Thanks to Northcat and others, I was able to post a multipart/form-data request to http://www.camp.bicnirrh.res.in/featcalc/ using requests - and it worked like a charm. I'm now trying to POST data to http://pro-161-70.ib.unicamp.br/~itaraju/tools/pimw/ and select just the "Show pI/MW values" options. I'm uploading a file called Denovo.
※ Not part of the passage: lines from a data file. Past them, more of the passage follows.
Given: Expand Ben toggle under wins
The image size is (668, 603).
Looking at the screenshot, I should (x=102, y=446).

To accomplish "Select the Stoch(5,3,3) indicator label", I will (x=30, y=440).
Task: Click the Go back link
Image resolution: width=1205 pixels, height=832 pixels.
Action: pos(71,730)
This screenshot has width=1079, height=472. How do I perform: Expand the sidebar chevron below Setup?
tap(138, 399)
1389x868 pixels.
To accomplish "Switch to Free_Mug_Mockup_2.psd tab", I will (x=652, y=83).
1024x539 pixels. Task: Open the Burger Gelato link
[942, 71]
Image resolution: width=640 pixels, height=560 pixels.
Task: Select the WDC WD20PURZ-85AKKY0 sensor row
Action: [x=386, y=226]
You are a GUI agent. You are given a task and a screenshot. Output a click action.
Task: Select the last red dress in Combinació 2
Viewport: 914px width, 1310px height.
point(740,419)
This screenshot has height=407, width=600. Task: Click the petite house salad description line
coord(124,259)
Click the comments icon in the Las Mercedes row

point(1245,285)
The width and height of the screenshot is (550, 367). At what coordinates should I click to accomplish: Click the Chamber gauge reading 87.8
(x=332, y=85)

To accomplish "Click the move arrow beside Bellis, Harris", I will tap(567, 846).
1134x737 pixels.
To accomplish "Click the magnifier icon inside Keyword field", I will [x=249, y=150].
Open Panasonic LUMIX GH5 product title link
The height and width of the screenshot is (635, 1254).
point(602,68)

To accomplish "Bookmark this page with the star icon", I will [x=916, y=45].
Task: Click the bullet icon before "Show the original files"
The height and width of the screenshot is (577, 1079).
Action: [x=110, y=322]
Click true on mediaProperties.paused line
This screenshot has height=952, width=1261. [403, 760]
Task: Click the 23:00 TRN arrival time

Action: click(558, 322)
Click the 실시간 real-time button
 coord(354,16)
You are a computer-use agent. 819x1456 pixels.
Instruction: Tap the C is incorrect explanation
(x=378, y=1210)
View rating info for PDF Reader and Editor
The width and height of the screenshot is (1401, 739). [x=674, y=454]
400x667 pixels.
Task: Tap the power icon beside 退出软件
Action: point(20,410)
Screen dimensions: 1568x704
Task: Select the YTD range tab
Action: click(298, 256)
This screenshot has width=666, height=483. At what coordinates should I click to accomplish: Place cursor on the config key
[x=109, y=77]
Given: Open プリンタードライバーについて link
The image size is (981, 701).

This is what I've been trying so far, trying to follow the same format that worked from my earlier posted question.
import requests
import urllib
session = requests.Session()
file={'file': (open('Bishop/Denovo.txt', 'r').read())}
url = 'http://pro-161-70.ib.unicamp.br/~itaraju/tools/pimw/pimw.htm'
payload = {"opShowpimw":"opShowpimw", "opUseTabs":"opUseTabs"}
raw = urllib.urlencode(payload)
response = session.post(url, files=file, data=payload)
print response.text
I'm using the url in the code rather than the one listed at the top because the website uses frames and returns 'This page uses frames, but your browser doesn\'t support them'. So I found the url above by viewing the 'view frame source'. The payload was from looking at ieheaders. The first one in payload corresponds to the "Show pI/MW values" and the second was a shot in the dark trying to make it easier by making it come out as text (on the form, click '.txt format). The response doesn't have values in it, and comes out looking like the first page. The url for the frame source on the results page is this 'http://pro-161-70.ib.unicamp.br/~itaraju/cgi-bin/itaraju/bioinf/pimw.cgi', however, using this yields no response.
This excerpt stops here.